Artikel > Hintergrund

Hintergrund | | von Frank Münschke

Zwischen Nostalgie und Verklärung

40 Jahre „Die Goonies“

Na, können Sie sich noch an das Piratenschiff in der Höhle erinnern? An Mikey, Chunk, Data und Mouth? Am 19. Dezember 1985 kam Richard Donners Blockbuster für Heranwachsende in die westdeutschen Kinos. Das ist doch ein schöner Anlass, sich diesen Klassiker des Kinder- und Jugendfilms nochmals anzuschauen und sich zu fragen: Was macht den Film zu einem Kultfilm? Und vor allem: Wie gut oder schlecht ist er gealtert?

Filmstill aus Die Goonies
"Die Goonies" (c) Warner

Bis in die 1980er-Jahre stellten Abenteuerfilme im Kinder- und Jugendkino eher eine Ausnahme dar.

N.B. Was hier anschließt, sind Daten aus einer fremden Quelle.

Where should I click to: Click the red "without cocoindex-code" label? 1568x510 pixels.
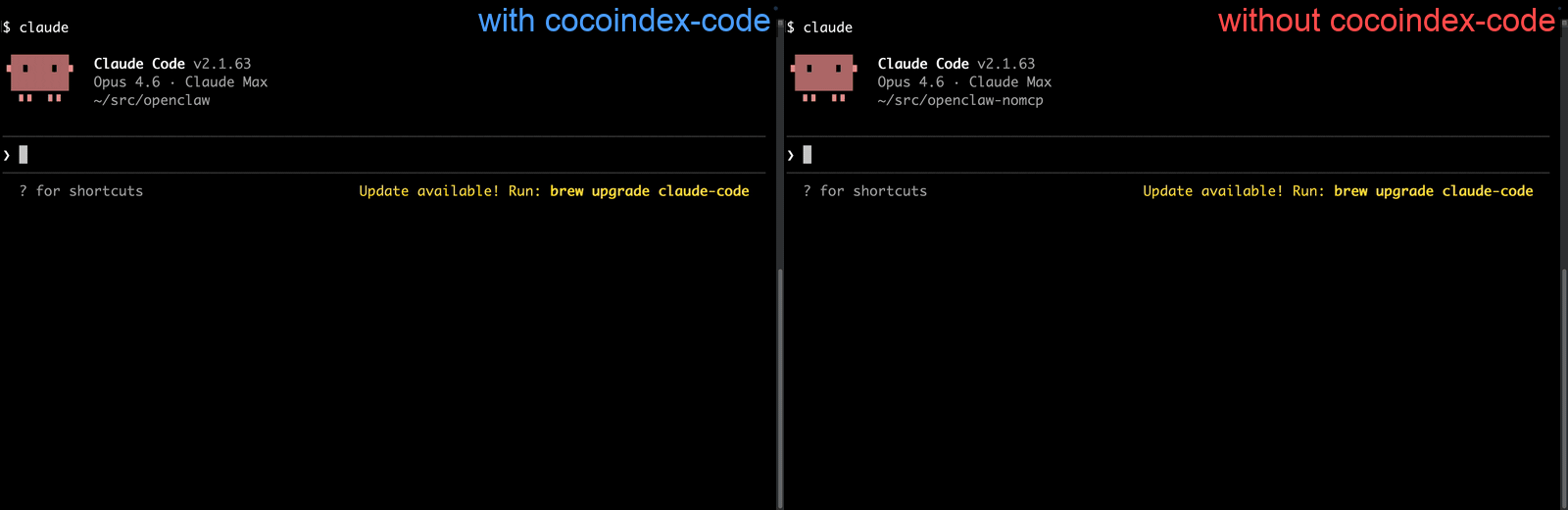pos(1386,21)
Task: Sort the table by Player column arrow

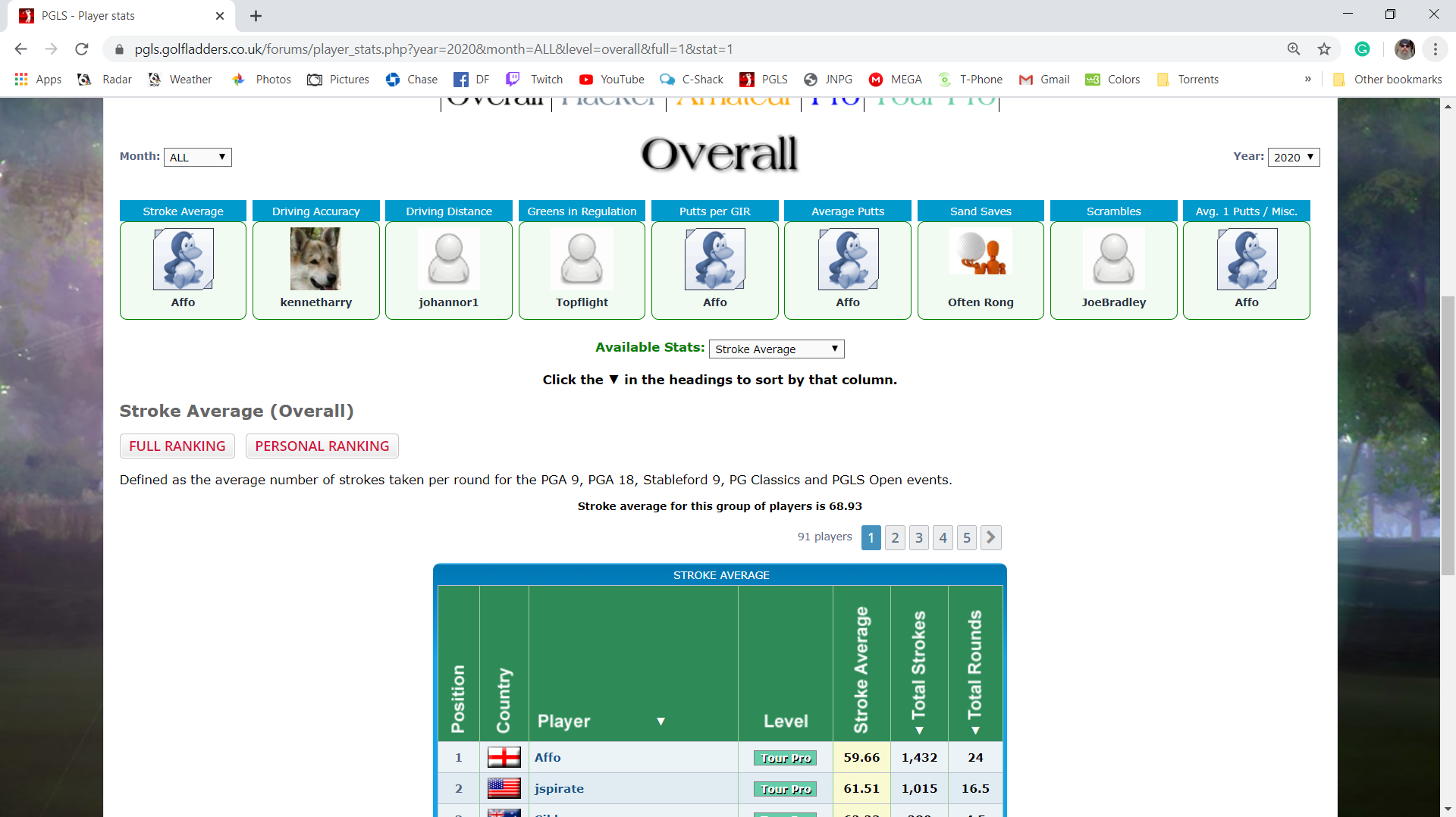Action: (661, 722)

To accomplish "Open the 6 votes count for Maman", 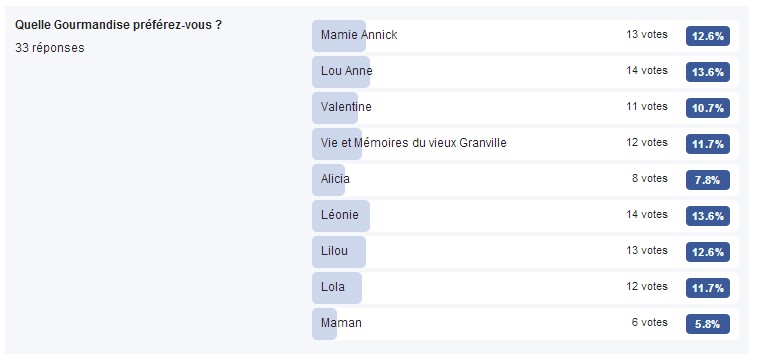I will tap(650, 322).
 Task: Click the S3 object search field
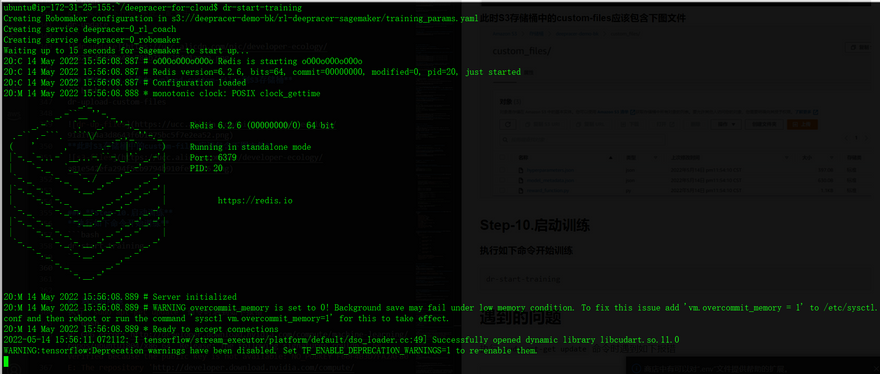(x=583, y=140)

Erst Mitte des Jahrzehnts wurden dann direkt zwei spannungsgeladene Filme veröffentlicht, die großen Einfluss auf die weitere Entwicklung des populären beziehungsweise höher budgetierten Kinder- und Jugendfilms nehmen sollten: 1984 kam Wolfgang Petersens „Die unendliche Geschichte“ in die Kinos, ein Jahr später „Die Goonies“ von Richard Donner. Beide Produktionen feierten große Erfolge an den Kinokassen und spielten das Vielfache ihrer Produktionskosten ein. Während Petersens Film auf dem gleichnamigen Erfolgsroman von Michael Ende basiert, handelt es sich bei „Die Goonies“ um einen Originalstoff, die Idee und Story stammt übrigens von Steven Spielberg. Aber auch hier gibt es zumindest gedankliche Vorläufer: Der Film orientiert sich stark an den erfolgreichen Blockbustern seiner Zeit, allen voran den beiden bis damals veröffentlichten „Indiana Jones“-Filmen „Jäger des verlorenen Schatzes“ (Steven Spielberg, 1981) und „Indiana Jones und der Tempel des Todes“ (Steven Spielberg, 1984).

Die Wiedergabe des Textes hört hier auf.